Belirtilen gerekçelerle dava konusu işlem hukuka uygun bulunarak davanın reddine karar verilmiştir.
Bölge İdare Mahkemesi kararının özeti: … Bölge İdare Mahkemesi … İdari Dava Dairesi'nce, Dairemizin 31/03/2021 tarih ve E:2019/1898, K:2021/1131 sayılı bozma kararına uyularak verilen kararda; 7164 sayılı Kanun'un 37. maddesi ile 5307 sayılı Kanun'a eklenen Geçici 8. maddesinde, niteliği itibarıyla düzeltme imkânı bulunan fiilleri kanun değişikliğinden önce işleyen ve haklarında idarî para cezası uygulanan kişiler yönünden ne gibi bir işlem yapılacağı açıklanmamış olmakla birlikte, yeni düzenlemede yer alan ihtar müessesesi lehe kanun niteliğinde olduğundan, yargı aşamasındaki idarî para cezaları ile ilgili olarak yargı yerleri tarafından lehe kanun hükümlerinin belirtilen kişiler hakkında da uygulanması gerektiği, 5307 sayılı Kanun'da yapılan değişiklik uyarınca alınan düzenleyici Kurul kararıyla niteliği itibarıyla düzeltme imkânı olan fiiller arasında sayılan sorumlu müdür belgesine sahip sorumlu müdür çalıştırılmaması fiili nedeniyle ihtarda bulunma şartının yerine getirilmesi ve lehe kanun niteliği taşıyan söz konusu kuralın davacıya da uygulanması zorunluluğu karşısında, dava konusu Kurul kararında hukuka uygunluk bulunmadığı sonucuna varılmıştır.

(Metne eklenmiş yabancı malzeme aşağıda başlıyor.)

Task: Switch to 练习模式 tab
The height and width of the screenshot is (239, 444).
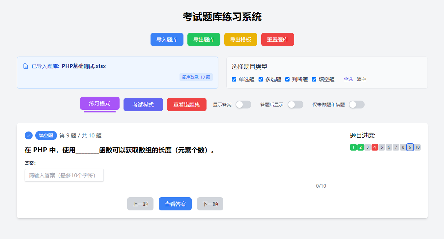Action: [x=99, y=104]
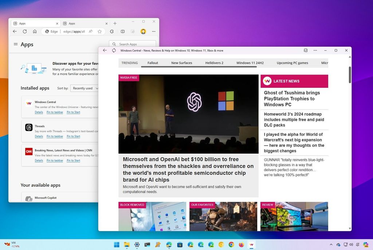373x250 pixels.
Task: Click the app availability icon in Windows Central title bar
Action: click(305, 50)
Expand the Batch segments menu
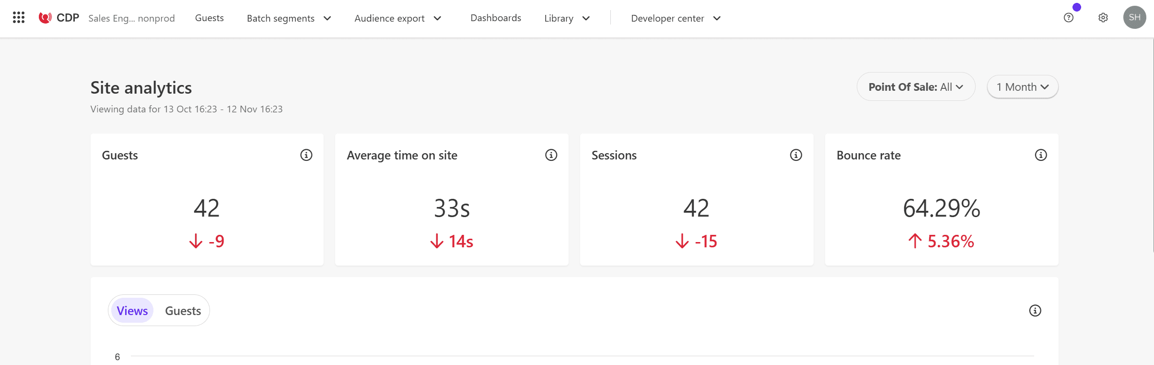The image size is (1154, 365). coord(289,18)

Açıklanan nedenlerle, davacı tarafın istinaf başvurusunun kabulü ile … İdare Mahkemesi'nce verilen … tarih ve E:…, K:.. sayılı kararın kaldırılmasına, 2577 sayılı İdari Yargılama Usulü Kanunu'nun 45. maddesinin 4. fıkrası uyarınca dava konusu işlemin iptaline karar verilmiştir.
TEMYİZ EDENİN İDDİALARI : Davalı idare tarafından, mevzuattaki değişikliğin fiillerin niteliklerinde ve cezalandırılmaları yönündeki iradede değişiklik yapmadığı, öngörülen ceza miktarlarını da değiştirmediği, yalnızca idari yaptırım uygulama usulüne ilişkin değişiklikler içerdiği göz önünde bulundurulduğunda, bu düzenlemelerin şekli ceza normlarında değişiklik yapan düzenlemeler olduğu ve kanun koyucu tarafından geriye yürüyecekleri de düzenlenmediğinden, zaman bakımından uygulanma noktasında geriye yürümeyecekleri ileri sürülmektedir.
KARŞI TARAFIN SAVUNMASI : Davacı tarafından, Bölge İdare Mahkemesi kararının usul ve hukuka uygun olduğu belirtilerek istemin reddi gerektiği savunulmuştur.
DANIŞTAY TETKİK HÂKİMİ …'NIN DÜŞÜNCESİ : Temyiz isteminin reddi ile usul ve yasaya uygun olan Bölge İdare Mahkemesi kararının onanması gerektiği düşünülmektedir.
TÜRK MİLLETİ ADINA
Karar veren Danıştay Onüçüncü Dairesi'nce, Tetkik Hâkiminin açıklamaları dinlendikten ve dosyadaki belgeler incelendikten sonra gereği görüşüldü:
HUKUKİ DEĞERLENDİRME :
Bölge idare mahkemesi kararlarının temyizen bozulması, 2577 sayılı İdari Yargılama Usulü Kanunu'nun 49. maddesinde yer alan sebeplerden birinin varlığı hâlinde mümkündür.
Temyizen incelenen karar usul ve hukuka uygun olup, dilekçede ileri sürülen temyiz nedenleri kararın bozulmasını gerektirecek nitelikte görülmemiştir.
KARAR SONUCU :
Açıklanan nedenlerle;
1. Davalının temyiz isteminin reddine,
2. Davanın reddine ilişkin İdare Mahkemesi kararına yönelik istinaf başvurusunun yukarıda özetlenen gerekçeyle kabulü ile dava konusu işlemin iptali yolundaki … Bölge İdare Mahkemesi … İdari Dava Dairesi'nin … tarih ve E:…, K:… sayılı temyize konu kararında, 2577 sayılı İdari Yargılama Usulü Kanunu'nun 49. maddesinde sayılan bozma nedenlerinden hiçbirisi bulunmadığından, anılan Bölge İdare Mahkemesi kararının ONANMASINA,
3. Temyiz giderlerinin istemde bulunan üzerinde bırakılmasına,
4. Posta giderleri avansından artan tutarın davalıya iadesine,
5. Davalı idare harçtan muaf olduğundan temyiz aşamasında yatırılan toplam …-TL harcın istemi hâlinde davalıya iadesine,
6. 2577 sayılı İdari Yargılama Usulü Kanunu'nun 50. maddesi uyarınca, bu onama kararının taraflara tebliğini ve bir örneğinin de … Bölge İdare Mahkemesi … İdari Dava Dairesi'ne gönderilmesini teminen dosyanın … İdare Mahkemesi'ne gönderilmesine, 02/06/2022 tarihinde kesin olarak oybirliğiyle karar verildi.